SOUTH DAYTON – For some area residents, the continued presence of out-of-state construction vehicles has been concerning, as Gov. Cuomo’s PAUSE Executive Order has put a temporary stop to all non-essential construction related to clean energy projects – including wind turbine construction – until May 15. Sue Baldwin who lives at the intersection of Route 83, Bard Road and South Hill Road, told the OBSERVER, “The dirt trucks, I’m still seeing. The tool trucks, I still see those. As recently as last week, I saw the red logging trucks.”
She and others have noticed that there are still out-of-state vehicles parked at the former Johnson Senior Home, where construction workers have apparently been living while working on the project. “We always find two Utah-plated pickups parked at the Innogy office in Cherry Creek,” noted Chautauqua County resident Karen Engstrom.
However, out-of-state license plates may not be telling the full story, according to Craig Sundstrom, director of government and regulatory affairs for Chicago-based Innogy Renewables US, LLC. In an email to the OBSERVER, Sundstrom said, “Please note that the workforce at Cassadaga Wind is overwhelmingly local to Chautauqua County. Construction vehicles on site may have license plates from other states because they are rental vehicles.”
Sundstrom also pointed out that “most work at Cassadaga Wind has begun to wind down in accordance with the most recent executive order.”
Engstrom told the OBSERVER that she has noticed locations where tree removal and gravel road construction appear to have stopped. “Lots of idle machinery, sites covered with hay,” she noted.
However, other sites seem busier than ever: “…the point of interconnection construction site on Route 60 and Moon road has lots of workers – more than in the past,” said Engstrom.
According to Randy Buntjer, site construction manager for Cassadaga Wind, the workforce that local residents have observed this month is significantly smaller than that established in the original plan. In an April 8 email to Charlotte and Cherry Creek town officials, Buntjer explained that Innogy would be working in compliance with Gov. Cuomo’s PAUSE order with the exception of certain critical work projects.

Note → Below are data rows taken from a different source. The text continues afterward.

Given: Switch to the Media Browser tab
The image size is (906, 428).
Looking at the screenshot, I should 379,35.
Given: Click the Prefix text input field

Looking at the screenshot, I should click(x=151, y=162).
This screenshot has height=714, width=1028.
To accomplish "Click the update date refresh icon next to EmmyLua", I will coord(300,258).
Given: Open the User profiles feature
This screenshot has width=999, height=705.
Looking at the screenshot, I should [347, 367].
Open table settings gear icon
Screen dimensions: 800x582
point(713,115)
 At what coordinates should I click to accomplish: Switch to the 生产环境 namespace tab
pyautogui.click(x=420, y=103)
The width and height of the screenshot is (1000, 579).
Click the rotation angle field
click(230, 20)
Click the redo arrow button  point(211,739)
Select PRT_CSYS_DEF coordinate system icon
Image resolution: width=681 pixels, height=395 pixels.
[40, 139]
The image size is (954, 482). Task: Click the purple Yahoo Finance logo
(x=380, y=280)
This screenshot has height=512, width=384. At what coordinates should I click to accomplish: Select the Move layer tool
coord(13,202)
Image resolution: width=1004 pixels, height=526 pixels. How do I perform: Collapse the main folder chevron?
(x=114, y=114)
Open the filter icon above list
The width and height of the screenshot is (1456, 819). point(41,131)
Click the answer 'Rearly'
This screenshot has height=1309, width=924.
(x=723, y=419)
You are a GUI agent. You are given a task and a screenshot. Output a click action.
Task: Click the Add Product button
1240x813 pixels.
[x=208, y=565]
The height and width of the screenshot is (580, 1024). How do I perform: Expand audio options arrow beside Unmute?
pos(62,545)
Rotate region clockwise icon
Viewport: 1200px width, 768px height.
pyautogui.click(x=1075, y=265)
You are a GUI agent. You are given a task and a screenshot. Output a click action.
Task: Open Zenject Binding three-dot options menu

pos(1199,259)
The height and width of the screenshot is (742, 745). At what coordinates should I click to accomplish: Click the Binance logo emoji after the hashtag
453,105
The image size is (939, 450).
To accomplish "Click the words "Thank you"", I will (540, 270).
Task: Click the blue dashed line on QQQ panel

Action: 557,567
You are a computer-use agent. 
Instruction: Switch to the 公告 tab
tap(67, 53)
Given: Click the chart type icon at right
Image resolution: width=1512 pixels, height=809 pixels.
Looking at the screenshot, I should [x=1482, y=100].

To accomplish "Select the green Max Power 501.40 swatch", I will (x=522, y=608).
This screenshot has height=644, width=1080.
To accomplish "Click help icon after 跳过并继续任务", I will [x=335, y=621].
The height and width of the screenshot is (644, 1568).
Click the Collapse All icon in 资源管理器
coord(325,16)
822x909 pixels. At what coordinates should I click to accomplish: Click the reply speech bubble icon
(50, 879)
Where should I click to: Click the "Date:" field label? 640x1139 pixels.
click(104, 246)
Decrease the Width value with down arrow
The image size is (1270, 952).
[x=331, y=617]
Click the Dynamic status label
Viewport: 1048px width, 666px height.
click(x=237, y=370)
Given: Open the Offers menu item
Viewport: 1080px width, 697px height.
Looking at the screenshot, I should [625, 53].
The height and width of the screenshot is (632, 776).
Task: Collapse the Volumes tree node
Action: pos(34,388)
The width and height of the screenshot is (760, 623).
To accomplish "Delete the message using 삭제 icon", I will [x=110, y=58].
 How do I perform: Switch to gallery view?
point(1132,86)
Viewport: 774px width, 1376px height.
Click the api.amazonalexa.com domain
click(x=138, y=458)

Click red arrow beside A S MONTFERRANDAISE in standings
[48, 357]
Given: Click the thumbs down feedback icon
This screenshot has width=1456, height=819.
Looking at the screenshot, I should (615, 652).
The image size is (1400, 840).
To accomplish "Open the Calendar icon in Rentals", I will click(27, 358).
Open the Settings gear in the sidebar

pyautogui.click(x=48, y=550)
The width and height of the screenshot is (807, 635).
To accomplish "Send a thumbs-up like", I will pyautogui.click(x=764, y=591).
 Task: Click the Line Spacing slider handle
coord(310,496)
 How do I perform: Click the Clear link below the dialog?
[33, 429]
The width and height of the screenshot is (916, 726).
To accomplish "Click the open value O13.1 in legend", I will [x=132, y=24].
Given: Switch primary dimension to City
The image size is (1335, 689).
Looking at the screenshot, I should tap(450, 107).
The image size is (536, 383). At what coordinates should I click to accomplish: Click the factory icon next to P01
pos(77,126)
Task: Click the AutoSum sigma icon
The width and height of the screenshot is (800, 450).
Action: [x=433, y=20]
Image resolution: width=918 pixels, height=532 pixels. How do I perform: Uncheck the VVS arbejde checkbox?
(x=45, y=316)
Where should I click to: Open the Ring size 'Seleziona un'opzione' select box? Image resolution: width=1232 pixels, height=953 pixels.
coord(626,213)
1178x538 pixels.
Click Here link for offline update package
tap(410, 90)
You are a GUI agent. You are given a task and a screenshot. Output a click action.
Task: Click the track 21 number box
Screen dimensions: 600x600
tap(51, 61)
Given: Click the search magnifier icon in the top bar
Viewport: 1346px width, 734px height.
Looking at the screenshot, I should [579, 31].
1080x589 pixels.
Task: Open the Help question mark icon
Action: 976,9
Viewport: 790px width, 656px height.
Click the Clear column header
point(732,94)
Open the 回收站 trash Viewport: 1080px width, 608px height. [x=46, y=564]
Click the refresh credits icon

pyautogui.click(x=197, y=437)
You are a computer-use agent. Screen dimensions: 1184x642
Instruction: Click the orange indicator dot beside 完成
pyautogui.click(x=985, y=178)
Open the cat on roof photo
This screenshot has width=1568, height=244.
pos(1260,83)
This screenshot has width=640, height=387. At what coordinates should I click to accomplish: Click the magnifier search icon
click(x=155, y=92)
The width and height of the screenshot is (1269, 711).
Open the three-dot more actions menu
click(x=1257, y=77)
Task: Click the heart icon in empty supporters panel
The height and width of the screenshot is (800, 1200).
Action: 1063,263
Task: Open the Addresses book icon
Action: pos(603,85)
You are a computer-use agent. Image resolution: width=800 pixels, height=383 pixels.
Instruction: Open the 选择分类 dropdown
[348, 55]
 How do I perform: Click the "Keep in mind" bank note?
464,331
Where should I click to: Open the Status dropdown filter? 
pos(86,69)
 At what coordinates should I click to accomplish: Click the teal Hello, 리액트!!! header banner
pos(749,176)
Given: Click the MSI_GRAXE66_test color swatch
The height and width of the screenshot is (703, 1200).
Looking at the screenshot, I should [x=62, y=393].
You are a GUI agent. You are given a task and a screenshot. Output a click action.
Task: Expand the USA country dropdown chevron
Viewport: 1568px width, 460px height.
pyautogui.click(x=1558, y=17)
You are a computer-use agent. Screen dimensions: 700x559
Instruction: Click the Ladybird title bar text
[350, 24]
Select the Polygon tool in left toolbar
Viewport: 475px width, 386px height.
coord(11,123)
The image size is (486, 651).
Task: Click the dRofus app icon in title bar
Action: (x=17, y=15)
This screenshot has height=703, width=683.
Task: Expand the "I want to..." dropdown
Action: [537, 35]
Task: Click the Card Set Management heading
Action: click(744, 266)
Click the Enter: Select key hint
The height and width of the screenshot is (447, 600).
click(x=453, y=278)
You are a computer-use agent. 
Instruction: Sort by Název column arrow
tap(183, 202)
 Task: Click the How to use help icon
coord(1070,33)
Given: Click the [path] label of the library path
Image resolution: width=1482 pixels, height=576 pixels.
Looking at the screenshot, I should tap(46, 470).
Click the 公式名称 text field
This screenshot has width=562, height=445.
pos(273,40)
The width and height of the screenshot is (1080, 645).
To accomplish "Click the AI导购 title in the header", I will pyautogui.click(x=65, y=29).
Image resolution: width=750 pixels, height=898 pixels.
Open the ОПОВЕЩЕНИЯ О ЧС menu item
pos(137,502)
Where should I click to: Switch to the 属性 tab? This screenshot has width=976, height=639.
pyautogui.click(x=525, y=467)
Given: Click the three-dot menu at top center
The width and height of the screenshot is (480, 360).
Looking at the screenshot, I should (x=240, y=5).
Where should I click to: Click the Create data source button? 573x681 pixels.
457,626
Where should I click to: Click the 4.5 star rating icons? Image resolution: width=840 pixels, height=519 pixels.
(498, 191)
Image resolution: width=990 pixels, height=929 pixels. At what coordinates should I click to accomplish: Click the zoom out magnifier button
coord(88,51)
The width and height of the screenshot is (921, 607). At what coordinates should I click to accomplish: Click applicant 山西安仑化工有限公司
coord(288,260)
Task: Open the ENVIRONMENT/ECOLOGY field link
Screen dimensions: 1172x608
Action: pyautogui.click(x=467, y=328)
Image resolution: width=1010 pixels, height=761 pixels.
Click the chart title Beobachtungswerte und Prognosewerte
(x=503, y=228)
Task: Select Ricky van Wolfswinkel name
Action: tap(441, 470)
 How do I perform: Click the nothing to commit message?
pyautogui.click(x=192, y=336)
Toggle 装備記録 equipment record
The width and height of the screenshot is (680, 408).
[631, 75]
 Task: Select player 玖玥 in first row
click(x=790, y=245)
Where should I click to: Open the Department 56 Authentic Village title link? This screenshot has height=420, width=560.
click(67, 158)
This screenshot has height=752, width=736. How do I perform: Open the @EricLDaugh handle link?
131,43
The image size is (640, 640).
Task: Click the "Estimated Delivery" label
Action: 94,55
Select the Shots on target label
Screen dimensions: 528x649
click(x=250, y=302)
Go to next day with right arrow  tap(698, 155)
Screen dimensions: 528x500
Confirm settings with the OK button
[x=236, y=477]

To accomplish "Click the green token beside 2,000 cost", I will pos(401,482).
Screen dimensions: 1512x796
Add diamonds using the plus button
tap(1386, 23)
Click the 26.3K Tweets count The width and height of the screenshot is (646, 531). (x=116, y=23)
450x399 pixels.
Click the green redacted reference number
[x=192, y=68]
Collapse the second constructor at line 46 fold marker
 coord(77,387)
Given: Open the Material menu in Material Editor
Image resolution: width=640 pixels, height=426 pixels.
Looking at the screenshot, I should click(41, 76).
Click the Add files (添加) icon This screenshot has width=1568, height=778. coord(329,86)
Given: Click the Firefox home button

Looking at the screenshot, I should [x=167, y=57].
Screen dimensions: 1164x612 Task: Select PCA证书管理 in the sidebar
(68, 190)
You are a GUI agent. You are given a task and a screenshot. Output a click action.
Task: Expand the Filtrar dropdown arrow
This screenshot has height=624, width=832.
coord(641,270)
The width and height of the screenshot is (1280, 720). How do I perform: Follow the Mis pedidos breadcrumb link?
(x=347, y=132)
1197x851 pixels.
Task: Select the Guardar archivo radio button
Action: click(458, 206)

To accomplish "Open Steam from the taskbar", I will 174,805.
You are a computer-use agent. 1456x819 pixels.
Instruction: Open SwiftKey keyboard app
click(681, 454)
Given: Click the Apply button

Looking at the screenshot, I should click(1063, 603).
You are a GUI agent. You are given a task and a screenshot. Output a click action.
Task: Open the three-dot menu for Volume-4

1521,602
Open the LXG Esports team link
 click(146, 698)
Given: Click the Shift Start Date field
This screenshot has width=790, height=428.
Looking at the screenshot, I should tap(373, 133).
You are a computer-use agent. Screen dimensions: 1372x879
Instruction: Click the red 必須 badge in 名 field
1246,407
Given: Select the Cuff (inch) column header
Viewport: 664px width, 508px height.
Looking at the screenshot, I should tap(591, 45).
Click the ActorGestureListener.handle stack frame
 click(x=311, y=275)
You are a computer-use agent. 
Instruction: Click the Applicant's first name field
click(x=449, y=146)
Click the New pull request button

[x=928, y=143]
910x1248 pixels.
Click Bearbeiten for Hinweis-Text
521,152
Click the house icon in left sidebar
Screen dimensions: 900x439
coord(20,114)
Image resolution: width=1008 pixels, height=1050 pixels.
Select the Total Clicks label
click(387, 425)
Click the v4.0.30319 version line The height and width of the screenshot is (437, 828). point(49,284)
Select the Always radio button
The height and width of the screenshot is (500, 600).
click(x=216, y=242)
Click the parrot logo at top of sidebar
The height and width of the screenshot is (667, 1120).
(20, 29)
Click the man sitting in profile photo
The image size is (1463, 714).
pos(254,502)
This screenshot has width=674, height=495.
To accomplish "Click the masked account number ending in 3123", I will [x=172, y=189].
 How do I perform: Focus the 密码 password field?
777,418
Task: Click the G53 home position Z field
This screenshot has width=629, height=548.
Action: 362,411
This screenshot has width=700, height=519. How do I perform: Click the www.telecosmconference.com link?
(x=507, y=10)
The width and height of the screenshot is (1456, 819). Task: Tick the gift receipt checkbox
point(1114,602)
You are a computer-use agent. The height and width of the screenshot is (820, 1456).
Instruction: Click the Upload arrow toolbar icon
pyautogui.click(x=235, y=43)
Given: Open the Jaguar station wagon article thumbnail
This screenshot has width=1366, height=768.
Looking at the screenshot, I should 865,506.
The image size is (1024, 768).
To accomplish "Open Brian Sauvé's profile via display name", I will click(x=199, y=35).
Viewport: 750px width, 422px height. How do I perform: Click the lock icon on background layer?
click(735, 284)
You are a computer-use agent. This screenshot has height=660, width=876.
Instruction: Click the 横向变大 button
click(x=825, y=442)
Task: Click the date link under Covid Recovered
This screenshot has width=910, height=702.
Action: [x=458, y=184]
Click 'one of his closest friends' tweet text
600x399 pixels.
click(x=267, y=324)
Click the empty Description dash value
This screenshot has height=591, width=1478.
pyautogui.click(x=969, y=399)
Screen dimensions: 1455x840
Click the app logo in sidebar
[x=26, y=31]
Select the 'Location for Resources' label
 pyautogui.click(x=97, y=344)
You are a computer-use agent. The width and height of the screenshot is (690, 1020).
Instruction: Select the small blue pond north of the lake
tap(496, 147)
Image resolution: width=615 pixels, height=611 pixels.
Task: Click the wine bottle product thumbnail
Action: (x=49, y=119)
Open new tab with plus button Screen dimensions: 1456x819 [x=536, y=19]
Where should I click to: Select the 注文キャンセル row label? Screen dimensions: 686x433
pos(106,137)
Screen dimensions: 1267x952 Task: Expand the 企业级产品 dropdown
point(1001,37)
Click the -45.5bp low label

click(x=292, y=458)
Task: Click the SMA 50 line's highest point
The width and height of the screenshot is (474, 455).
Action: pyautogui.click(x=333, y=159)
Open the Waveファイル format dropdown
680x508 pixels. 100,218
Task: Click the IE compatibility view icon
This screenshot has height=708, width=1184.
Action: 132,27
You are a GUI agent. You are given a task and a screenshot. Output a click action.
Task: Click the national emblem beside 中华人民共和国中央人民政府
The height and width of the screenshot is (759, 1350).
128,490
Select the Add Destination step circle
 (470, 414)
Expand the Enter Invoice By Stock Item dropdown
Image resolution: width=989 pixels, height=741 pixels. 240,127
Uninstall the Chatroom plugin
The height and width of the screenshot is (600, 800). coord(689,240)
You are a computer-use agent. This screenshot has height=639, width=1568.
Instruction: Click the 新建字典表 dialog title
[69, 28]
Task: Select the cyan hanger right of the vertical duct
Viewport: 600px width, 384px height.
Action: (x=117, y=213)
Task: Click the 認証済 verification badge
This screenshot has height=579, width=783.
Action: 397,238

“Critical work includes construction of the point of interconnection, erection of meteorological towers, and stabilization of access roads, laydown and staging area,” he wrote. “…The original construction plan for April forecasts a workforce of 165 people. This has been reduced to approximately 20 people until further notice.”
Still, some residents are skeptical that the “critical work” is necessary and is actually putting local residents at risk for the spread of COVID-19. Charlotte resident Joni Riggle received a copy of Buntjer’s email from town of Charlotte Supervisor Allen Chase; this prompted her to email Patrick McCarthy, director of environmental affairs and permitting for Innogy on April 9.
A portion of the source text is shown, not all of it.